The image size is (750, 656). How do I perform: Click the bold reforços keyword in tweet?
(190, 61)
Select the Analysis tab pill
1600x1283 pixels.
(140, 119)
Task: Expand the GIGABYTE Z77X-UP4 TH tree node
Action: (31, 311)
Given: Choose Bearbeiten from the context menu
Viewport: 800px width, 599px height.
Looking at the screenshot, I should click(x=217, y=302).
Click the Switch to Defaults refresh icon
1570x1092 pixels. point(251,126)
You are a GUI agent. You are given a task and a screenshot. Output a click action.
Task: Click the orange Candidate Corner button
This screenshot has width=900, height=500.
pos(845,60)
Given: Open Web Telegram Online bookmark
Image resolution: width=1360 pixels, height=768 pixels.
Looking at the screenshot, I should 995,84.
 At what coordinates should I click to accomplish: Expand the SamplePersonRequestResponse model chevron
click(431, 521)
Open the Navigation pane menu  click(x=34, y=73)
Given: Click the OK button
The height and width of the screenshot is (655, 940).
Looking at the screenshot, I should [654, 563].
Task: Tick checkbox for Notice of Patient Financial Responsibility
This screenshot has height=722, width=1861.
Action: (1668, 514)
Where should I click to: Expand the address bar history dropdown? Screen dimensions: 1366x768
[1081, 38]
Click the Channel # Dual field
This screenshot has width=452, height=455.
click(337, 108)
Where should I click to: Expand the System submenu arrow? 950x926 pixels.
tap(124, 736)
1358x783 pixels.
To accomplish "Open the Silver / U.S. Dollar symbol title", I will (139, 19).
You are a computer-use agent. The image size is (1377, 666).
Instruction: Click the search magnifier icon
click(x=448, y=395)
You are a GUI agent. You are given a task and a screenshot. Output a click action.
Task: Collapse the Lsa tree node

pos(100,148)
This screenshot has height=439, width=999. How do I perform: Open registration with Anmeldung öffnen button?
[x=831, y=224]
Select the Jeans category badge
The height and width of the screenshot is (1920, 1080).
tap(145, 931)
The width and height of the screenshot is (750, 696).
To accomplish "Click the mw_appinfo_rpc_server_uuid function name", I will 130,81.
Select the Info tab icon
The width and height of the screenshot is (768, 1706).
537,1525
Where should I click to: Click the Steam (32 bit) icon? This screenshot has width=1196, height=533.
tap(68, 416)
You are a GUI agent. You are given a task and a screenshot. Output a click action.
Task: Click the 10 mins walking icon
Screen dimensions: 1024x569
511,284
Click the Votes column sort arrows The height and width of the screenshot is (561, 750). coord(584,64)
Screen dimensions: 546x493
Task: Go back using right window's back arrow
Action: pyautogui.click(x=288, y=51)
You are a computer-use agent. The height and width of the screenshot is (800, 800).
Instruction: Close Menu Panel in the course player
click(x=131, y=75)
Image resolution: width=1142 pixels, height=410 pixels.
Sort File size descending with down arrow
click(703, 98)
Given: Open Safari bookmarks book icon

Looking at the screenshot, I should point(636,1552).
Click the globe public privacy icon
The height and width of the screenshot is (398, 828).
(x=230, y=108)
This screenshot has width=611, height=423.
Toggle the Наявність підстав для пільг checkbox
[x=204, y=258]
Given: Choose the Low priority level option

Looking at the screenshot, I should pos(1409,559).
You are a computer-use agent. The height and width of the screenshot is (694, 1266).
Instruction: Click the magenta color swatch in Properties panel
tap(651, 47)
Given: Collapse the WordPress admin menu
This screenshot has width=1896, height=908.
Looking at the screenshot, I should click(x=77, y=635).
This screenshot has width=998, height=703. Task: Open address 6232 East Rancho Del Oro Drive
################
§ **WHAT NEEDS TO BE DONE**
Extract all of the data exactly as written.

§ **WRITTEN RESPONSE**
The image size is (750, 656). How do I perform: Click the bold reforços keyword in tweet?
(190, 61)
Select the Analysis tab pill
1600x1283 pixels.
(140, 119)
Task: Expand the GIGABYTE Z77X-UP4 TH tree node
Action: (31, 311)
Given: Choose Bearbeiten from the context menu
Viewport: 800px width, 599px height.
Looking at the screenshot, I should click(x=217, y=302).
Click the Switch to Defaults refresh icon
1570x1092 pixels. point(251,126)
You are a GUI agent. You are given a task and a screenshot. Output a click action.
Task: Click the orange Candidate Corner button
This screenshot has width=900, height=500.
pos(845,60)
Given: Open Web Telegram Online bookmark
Image resolution: width=1360 pixels, height=768 pixels.
Looking at the screenshot, I should 995,84.
 At what coordinates should I click to accomplish: Expand the SamplePersonRequestResponse model chevron
click(431, 521)
Open the Navigation pane menu  click(x=34, y=73)
Given: Click the OK button
The height and width of the screenshot is (655, 940).
Looking at the screenshot, I should [654, 563].
Task: Tick checkbox for Notice of Patient Financial Responsibility
This screenshot has height=722, width=1861.
Action: (1668, 514)
Where should I click to: Expand the address bar history dropdown? Screen dimensions: 1366x768
[1081, 38]
Click the Channel # Dual field
This screenshot has width=452, height=455.
click(337, 108)
Where should I click to: Expand the System submenu arrow? 950x926 pixels.
tap(124, 736)
1358x783 pixels.
To accomplish "Open the Silver / U.S. Dollar symbol title", I will (139, 19).
You are a computer-use agent. The image size is (1377, 666).
Instruction: Click the search magnifier icon
click(x=448, y=395)
You are a GUI agent. You are given a task and a screenshot. Output a click action.
Task: Collapse the Lsa tree node

pos(100,148)
This screenshot has height=439, width=999. How do I perform: Open registration with Anmeldung öffnen button?
[x=831, y=224]
Select the Jeans category badge
The height and width of the screenshot is (1920, 1080).
tap(145, 931)
The width and height of the screenshot is (750, 696).
To accomplish "Click the mw_appinfo_rpc_server_uuid function name", I will 130,81.
Select the Info tab icon
The width and height of the screenshot is (768, 1706).
537,1525
Where should I click to: Click the Steam (32 bit) icon? This screenshot has width=1196, height=533.
tap(68, 416)
You are a GUI agent. You are given a task and a screenshot. Output a click action.
Task: Click the 10 mins walking icon
Screen dimensions: 1024x569
511,284
Click the Votes column sort arrows The height and width of the screenshot is (561, 750). coord(584,64)
Screen dimensions: 546x493
Task: Go back using right window's back arrow
Action: pyautogui.click(x=288, y=51)
You are a computer-use agent. The height and width of the screenshot is (800, 800).
Instruction: Close Menu Panel in the course player
click(x=131, y=75)
Image resolution: width=1142 pixels, height=410 pixels.
Sort File size descending with down arrow
click(703, 98)
Given: Open Safari bookmarks book icon

Looking at the screenshot, I should point(636,1552).
Click the globe public privacy icon
The height and width of the screenshot is (398, 828).
(x=230, y=108)
This screenshot has width=611, height=423.
Toggle the Наявність підстав для пільг checkbox
[x=204, y=258]
Given: Choose the Low priority level option

Looking at the screenshot, I should pos(1409,559).
You are a computer-use agent. The height and width of the screenshot is (694, 1266).
Instruction: Click the magenta color swatch in Properties panel
tap(651, 47)
Given: Collapse the WordPress admin menu
This screenshot has width=1896, height=908.
Looking at the screenshot, I should click(x=77, y=635).
This screenshot has width=998, height=703. Task: Open address 6232 East Rancho Del Oro Drive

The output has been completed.